64
votes

I'm trying to understand Spring WebFlux. The things I've found so far are reactive at the core, no Servlet API, no thread per request, HTTP 2, server pushes, application/stream+json.

But what is the difference between asynchronous calls in Spring MVC? I mean in Spring MVC when you return Future, DefferedResult and etc you get logic in the request handler (controller method) executed in a separate thread, so you can benefit from saving thread pool resources for dispatching requests as well.

So could you please highlight differences related to that? Why WebFlux is better here?

Thank you for your time very much!

2
Reactive programming is push driven and uses a single dispatcher thread (which is highly efficient) whereas the old model is still limited to the number of threads in your thread pool.M. Deinum
@M. Deinum But in this case I'm limited with load one thread can handle.
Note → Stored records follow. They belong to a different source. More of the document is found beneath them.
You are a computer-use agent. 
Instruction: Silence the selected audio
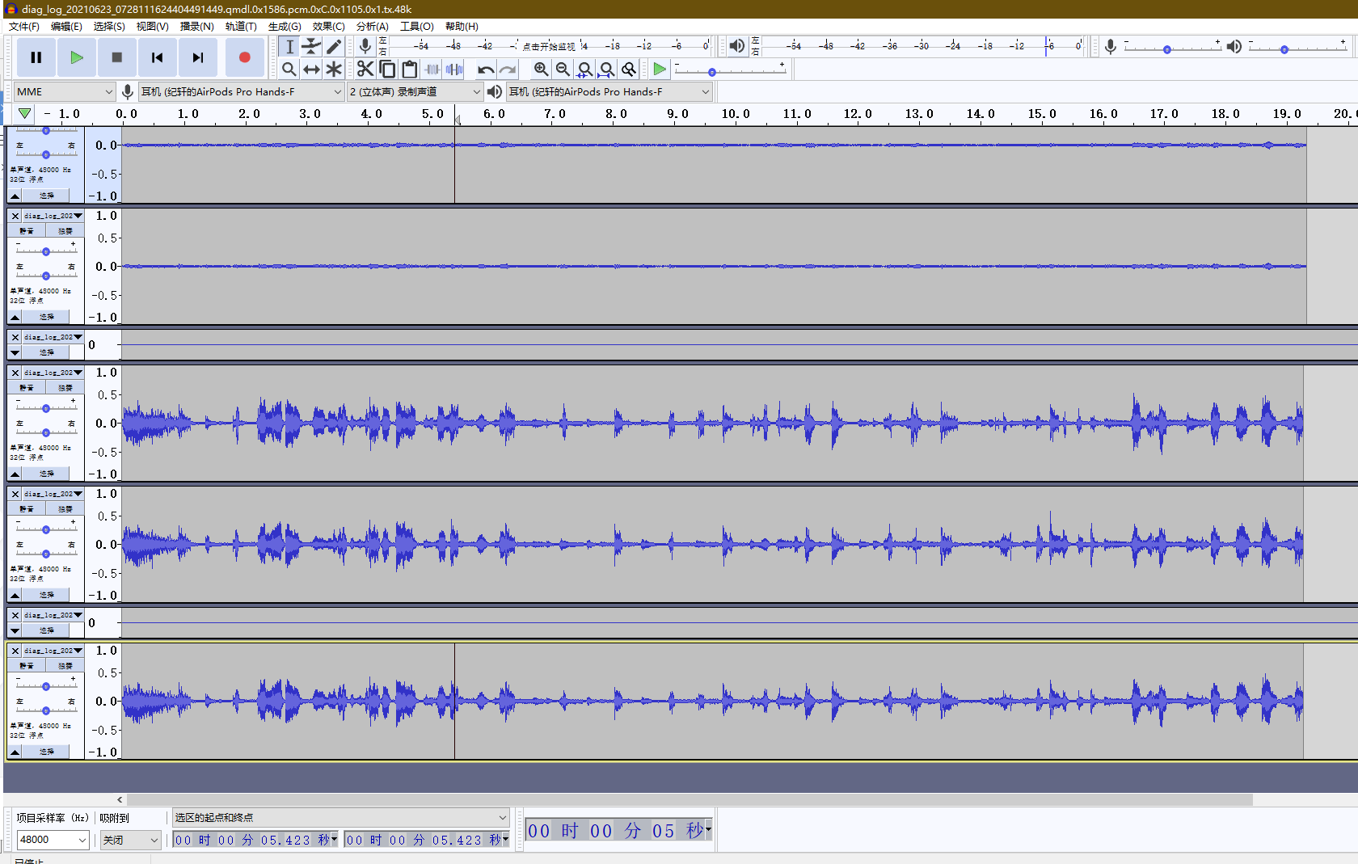pyautogui.click(x=453, y=69)
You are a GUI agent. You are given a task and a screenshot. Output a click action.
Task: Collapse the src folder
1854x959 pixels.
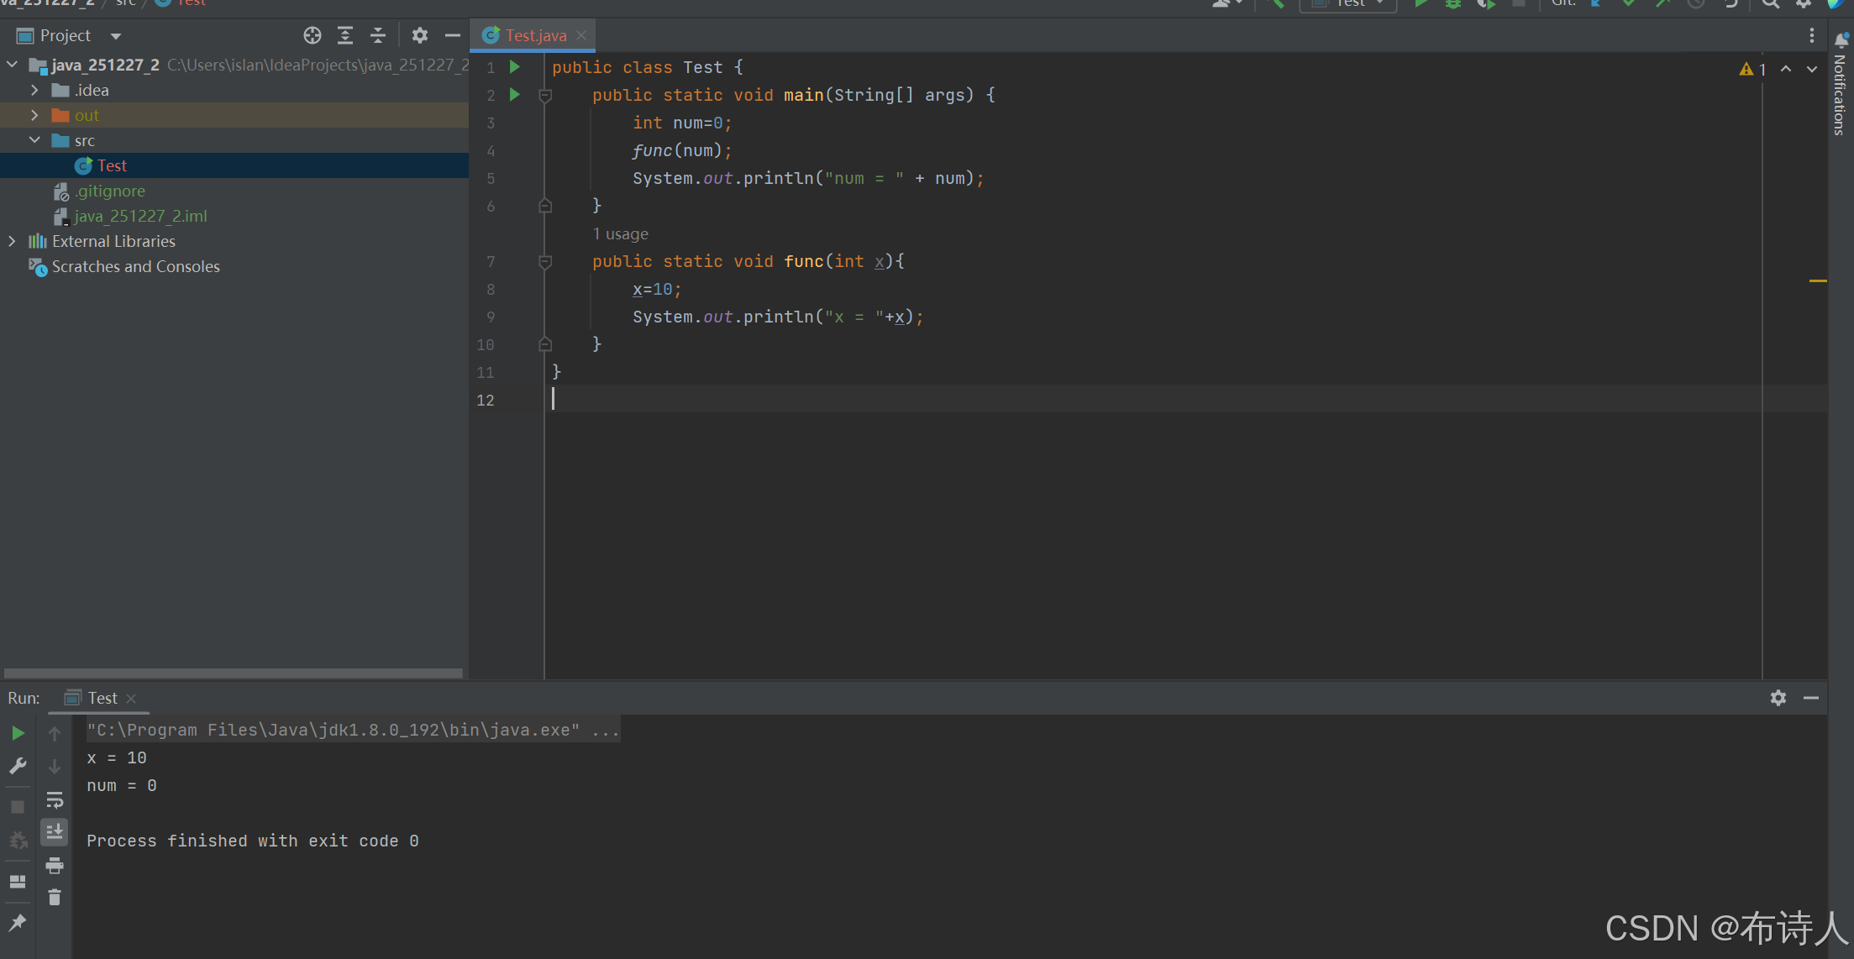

Why not to use several of them, not just one having multicore system?Dmitry Senkovich
It is an event dispatcher thread it is an entirely different model. It only dispatches events (very quickly) whereas the other model is still blocking.M. Deinum
@M. Deinum ok, that is very interesting, I'm sure I should take a look at it, thank you!Dmitry Senkovich
@M. Deinum, please share request lifecyclegstackoverflow

2 Answers

50
votes

The Servlet async model introduces an async boundary between the container threads (1 Servlet request/thread model) and the processing of the request in your application. Processing can happen on a different thread or wait. In the end, you have to dispatch back to a container thread and read/write in a blocking way (InputStream and OutputStream are inherently blocking APIs).

With that model, you need many threads to achieve concurrency (because many of those can be blocked waiting for I/O). This costs resources and it can be a tradeoff, depending on your use case.
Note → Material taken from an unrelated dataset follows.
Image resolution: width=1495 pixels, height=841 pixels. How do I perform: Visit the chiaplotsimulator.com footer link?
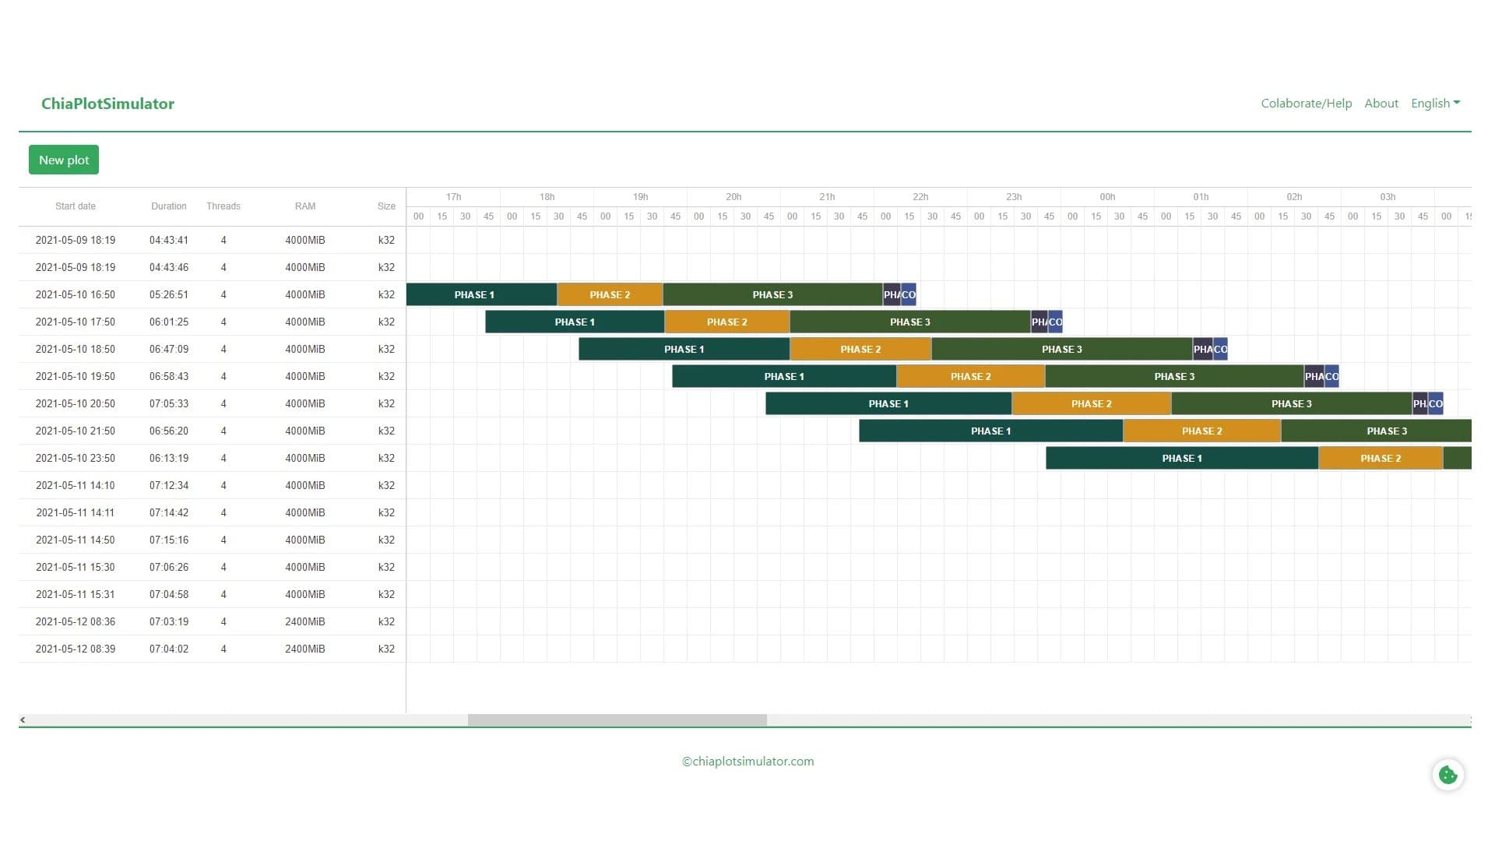coord(748,761)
With non-blocking code, you only need a few threads to process a lot of requests concurrently. This is a different concurrency model; like any model, there are benefits and tradeoffs coming with it.

For more information about that comparison, this Servlet vs. Reactive stacks talk should be of interest.

8
votes

Servlet API is blocking I/O which requires 1 thread per HTTP request. Spring MVC async relies on Servlet APIs which only provides async behavior between container threads and request processing threads but not end to end.

Spring WebFlux on the other hand achieves concurrency by a fixed number of threads by using HTTP sockets and pushing chunks of data at a time through the sockets. This mechanism is called event loop, an idea made popular by Node.js. Such an approach is scalable and resilient. Spring 5's spring-webflux uses the event loop approach to provide async behavior.